Analyzing the series $\sum_{n \geq 2} \frac{1}{n^p \ln^qn}$. 
Consider the series 
  $$\sum_{n \geq 2} \frac{1}{n^p \ln^qn}$$
  Prove that: 
  
  
*
  
*The series converges if $p > 1$ (and any $q$), or if $p = 1$ and $q > 1$.
  
*The series diverges if $p < 1$ (and any $q$), or if $p = 1$ and $q \leq 1$.
  

Immediately I know that we must have $p > 0$, otherwise the general term won't go to zero. 
The ratio test fails, since if we call $x_n = \frac{1}{n^p \ln^qn}$, we get that: $$\frac{x_{n+1}}{x_n} = \frac{n^p \ln^q n}{(n+1)^p \ln^q(n+1)} = \left(\frac{n}{n+1}\right)^p \left(\frac{\ln n}{\ln(n+1)}\right)^q \to 1 \cdot 1 = 1$$
Since $n^{p/n} = e^{(p \ln n)/n}$ and $\ln^{q/n}n = e^{(q \ln \ln n)/n}$, the root test also fails: $$\sqrt[n]{|x_n|} = \sqrt[n]{\frac{1}{n^p \ln^qn}} = \frac{1}{n^{p/n} \ln^{q/n}n} \to \frac{1}{1 \cdot 1} = 1$$
so, no good.
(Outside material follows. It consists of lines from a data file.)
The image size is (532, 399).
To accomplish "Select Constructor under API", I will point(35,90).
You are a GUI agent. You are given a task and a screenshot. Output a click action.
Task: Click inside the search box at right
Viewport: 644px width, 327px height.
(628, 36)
I hardly think that the integral test will help here. I thought the idea was to get some condition on $p$ and $q$ by using the above tests.
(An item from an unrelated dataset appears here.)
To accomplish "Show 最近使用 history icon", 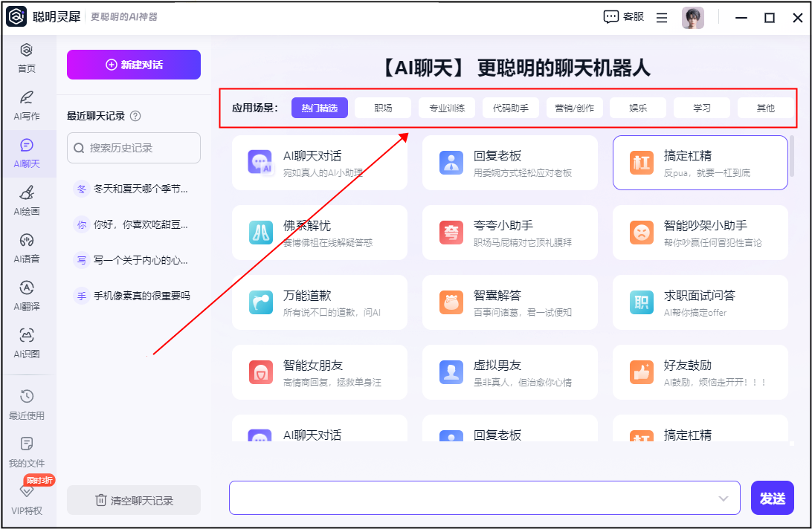I will (27, 397).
Then, I'm left with comparing it with $1/n^2$ or something like it, but I'm a little lost about how to go about it. Can someone give me a hand? Thanks.
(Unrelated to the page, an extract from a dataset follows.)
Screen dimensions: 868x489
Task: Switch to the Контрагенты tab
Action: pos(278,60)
 A: With the suggestions from the comments, looking up the links given, etc, I'll post my solution. Since $\frac{1}{n^p \ln^qn}$ is decreasing and non-negative, we use Cauchy's condensation test. We have to look at: $$\sum_{n \geq 2} \frac{2^n}{(2^n)^p (\ln 2^n)^q} = \sum_{n \geq 2} \frac{1}{\ln^q2} \frac{2^n}{2^{np}n^q} = \frac{1}{\ln^q2} \sum_{n \geq 2} \frac{2^n}{2^{np}n^q} = \frac{1}{\ln^q 2} \sum_{n \geq 2} \frac{2^{n(1-p)}}{n^q}$$
Now we use the ratio test for $\sum_{n \geq 2} \frac{2^{n(1-p)}}{n^q}$. We have that:
$$\frac{2^{(n+1)(1-p)}}{(n+1)^q}\frac{n^q}{2^{n(1-p)}} = 2^{(n+1)(1-p) - n(1-p)} \left(\frac{n}{n+1}\right) \to 2^{1-p}$$
So, if $p = 1$, the test fails. If $p > 1$, $2^{1-p} < 1$, and the series converges. In the same way, $p < 1$ gives us $2^{1-p} > 1$ and the series diverges. 
Now, we only have to look at the case $p = 1$. For this, we can go back to the original series $\sum_{n \geq 2} \frac{1}{n \ln^qn}$. Now, we use the integral test. Finally, we have: $$\int_2^{+\infty} \frac{1}{x \ln^q x} \ \mathrm{d}x = \left.\frac{(\ln x)^{-q+1}}{-q+1}\right|_2^{+\infty} = \frac{1}{-q+1}\lim_{\alpha \to +\infty} \left((\ln \alpha)^{-q+1} - (\ln 2)^{-q+1}\right)$$
This is valid if $q \neq 1$. Since $(\ln 2)^{-q+1}$, we only have to look at $(\ln \alpha)^{-q+1}$. It will blow up if $-q+1 < 0$, that is, $q < 1$, so the series will diverge. On the other hand, if $q > 1$, $(\ln \alpha)^{-q+1} \to 0$ and the series will converge.
And if $p = q = 1$, we have: $$\int_2^{+\infty} \frac{1}{x \ln x} \ \mathrm{d}x = \lim_{\alpha \to +\infty} \ln(\ln \alpha) - \ln(\ln 2) = +\infty.$$